The coronavirus pandemic caused big ISPs to put data caps on hold for a few months, but one small ISP is going a big step further and canceling the arbitrary monthly limits permanently. Antietam Broadband, which serves Washington County in Maryland, announced Friday that it “has permanently removed broadband data usage caps for all customers,” retroactive to mid-March when the company first temporarily suspended data-cap overage fees.
The decision to permanently drop the cap was made partly because of “learnings from the COVID-19 pandemic as more people worked and learned remotely,” Antietam explained. “During this period customers moved into broadband packages that more accurately reflected their broadband needs.” Like most other ISPs, Antietam charges different prices based on speed tiers as measured in bits per second, with Antietam’s advertised download speeds ranging up to 1Gbps.
“These are uncertain times. We felt a need to give customers as much certainty over their bill as possible,” Antietam President Brian Lynch said in the press release. “Eliminating data usage caps means that customers will know the exact amount of their broadband bill every month.”
US residents have been using more Internet data at home since mid-March, when the pandemic caused the closure of offices and schools. “Since the pandemic began, we have seen as much increase in broadband usage as we generally would see over the course of a year,” Lynch said. Antietam said it has responded to the growing usage “by adding backhaul, server capacity and local nodes.”

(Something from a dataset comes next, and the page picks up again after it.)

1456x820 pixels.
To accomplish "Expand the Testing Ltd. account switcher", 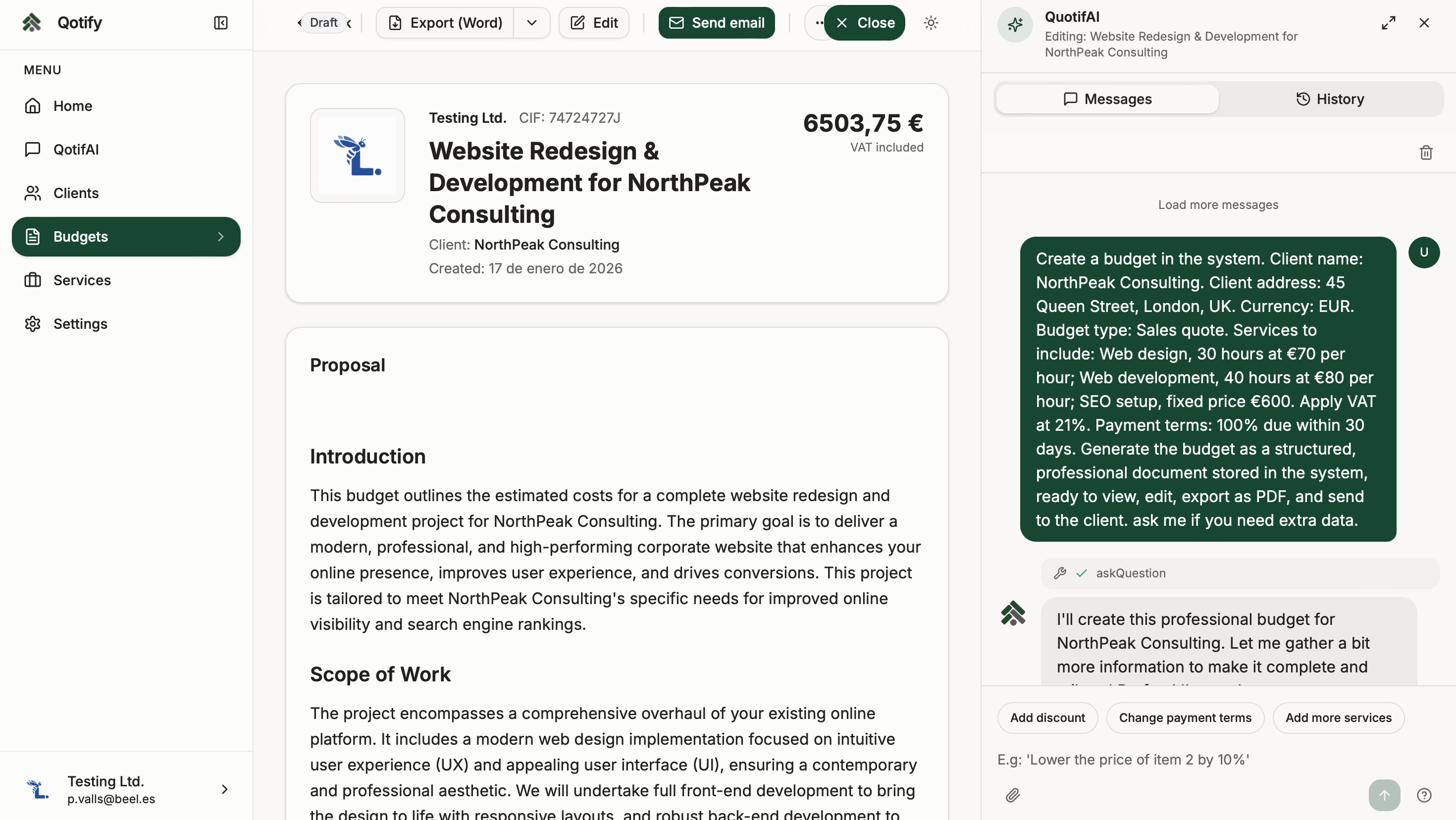I will click(x=224, y=789).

Antietam imposed its data cap in 2015, charging a $10 overage fee for each additional block of 50GB. The monthly data caps ranged from 500GB to 1.5TB per month, except for a gigabit fiber plan that already included unlimited data, according to a Stop the Cap article.

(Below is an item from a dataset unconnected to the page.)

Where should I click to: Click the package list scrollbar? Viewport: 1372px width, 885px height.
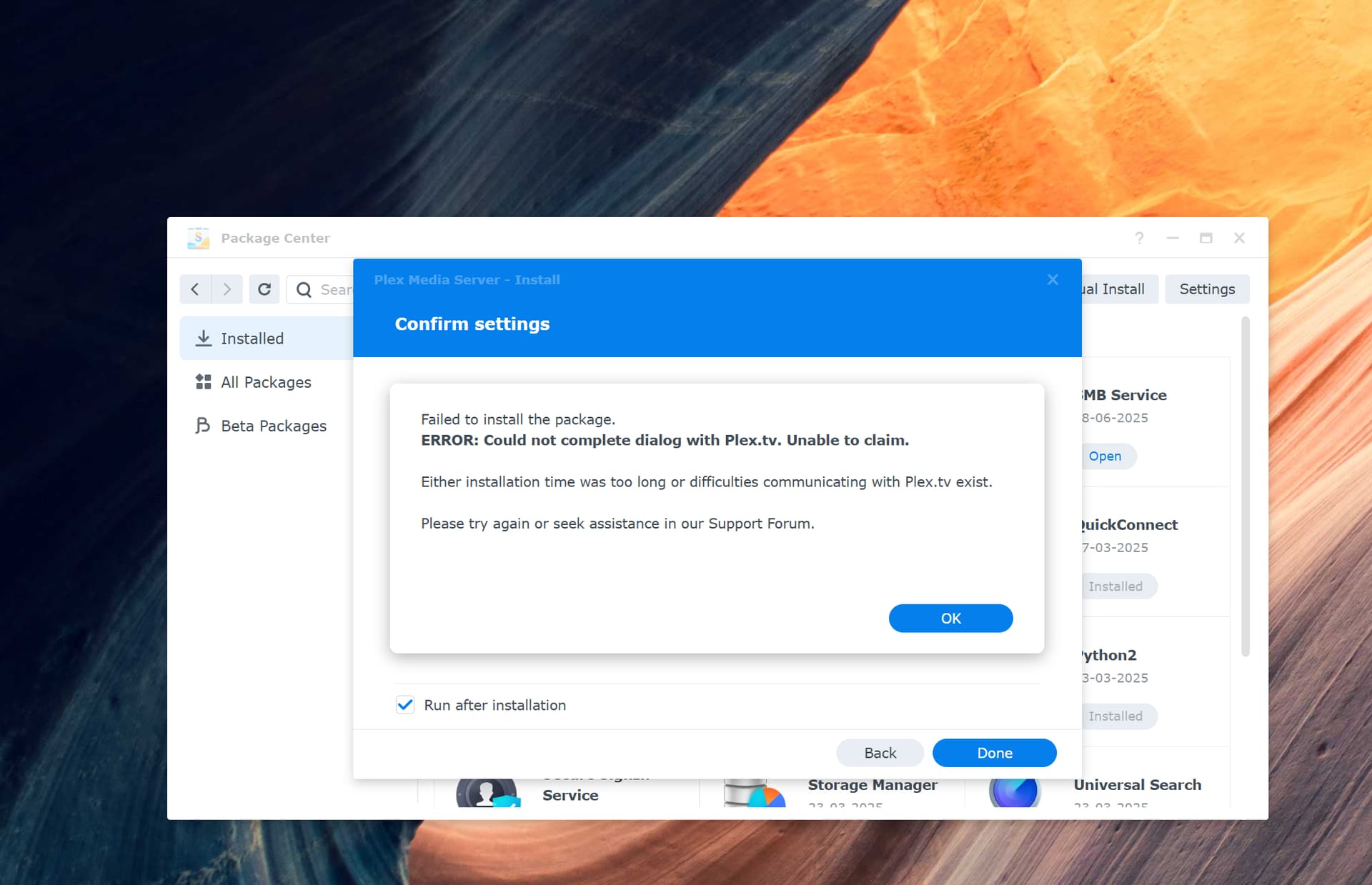pos(1246,486)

Comcast, AT&T dropped caps—but not permanently
The two biggest US home-Internet providers that impose monthly data caps are Comcast and AT&T. Both companies suspended their data caps for the pandemic in March, initially saying the upgrade to unlimited data would last for two months and expire on May 13. Comcast and AT&T have both since extended the data-cap holiday to June 30 but haven’t promised to extend it any further or get rid of the caps permanently.
ISPs enforce data caps primarily to boost revenue rather than to manage congestion. Comcast says it imposes a data cap to ensure “fairness” among its customers but coincidentally does not impose the data cap in the Northeast United States, where Comcast faces strong competition from Verizon’s un-capped fiber-to-the-home FiOS service.

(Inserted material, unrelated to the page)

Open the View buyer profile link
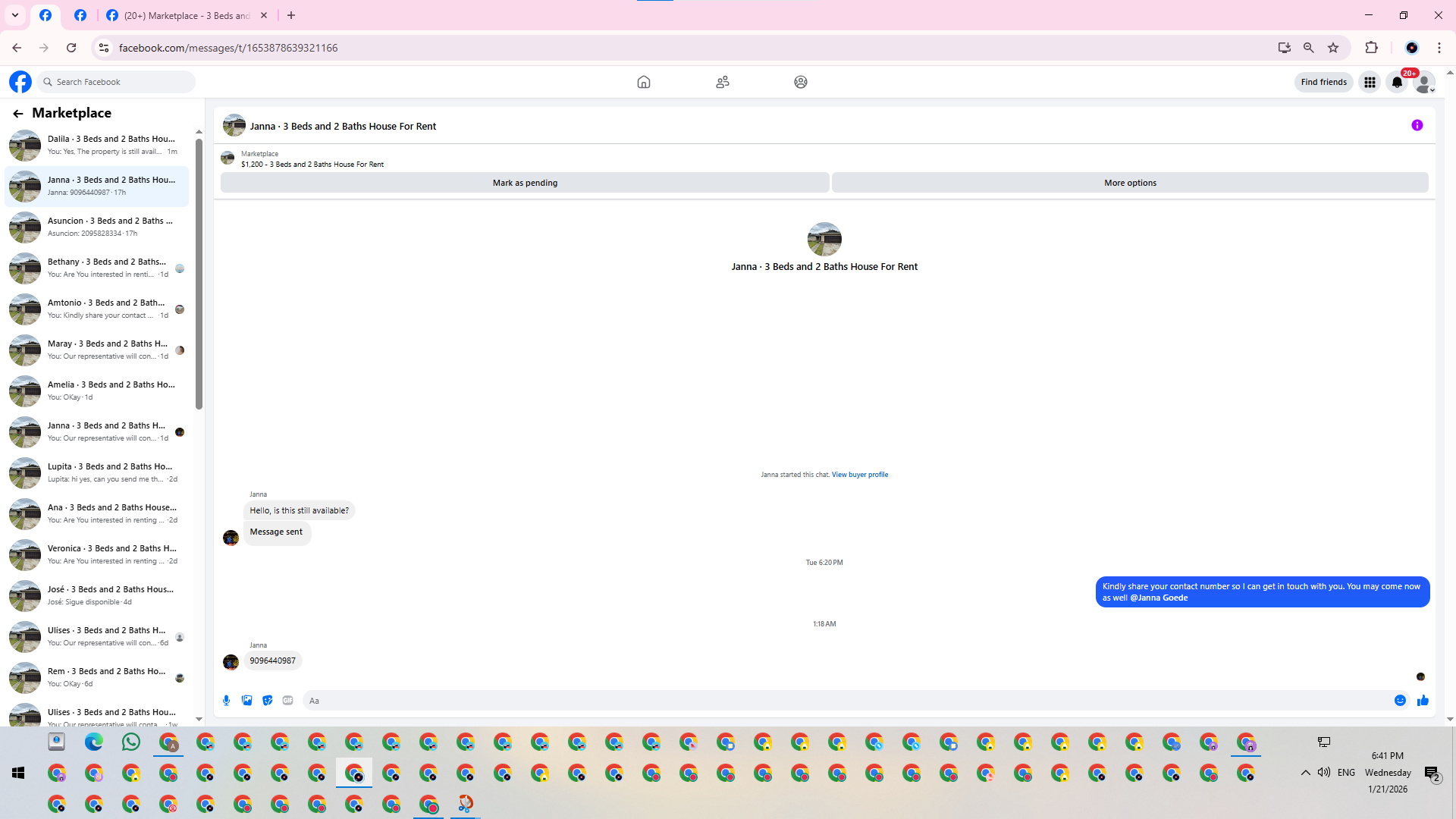 coord(859,475)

Comcast has boasted that its network has enough capacity to handle the pandemic-related surge in broadband use even without any usage caps, but that fact isn’t likely to play a big role in whether Comcast eventually reimposes the cap. Comcast and other ISPs dropped caps temporarily to avoid a public-relations problem during the pandemic; once the crisis is over, they’ll be tempted to restart the data-cap revenue stream, especially in regions where they don’t face any meaningful competition.